## Extracted material
** Start **

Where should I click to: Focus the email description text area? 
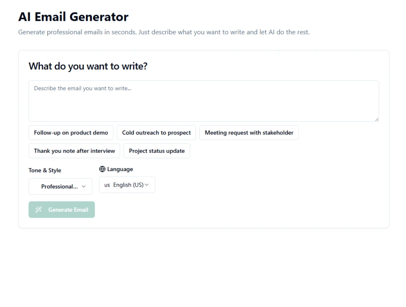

** End **
** Start **

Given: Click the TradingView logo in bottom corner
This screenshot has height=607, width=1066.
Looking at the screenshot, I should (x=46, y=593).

** End **
** Start **

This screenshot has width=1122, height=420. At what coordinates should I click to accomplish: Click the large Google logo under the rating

** End **

## Task statement
Locate every line in the entries above that contains the word "logo" and copy each one.

## Exercise solution
Given: Click the TradingView logo in bottom corner
This screenshot has width=1122, height=420. At what coordinates should I click to accomplish: Click the large Google logo under the rating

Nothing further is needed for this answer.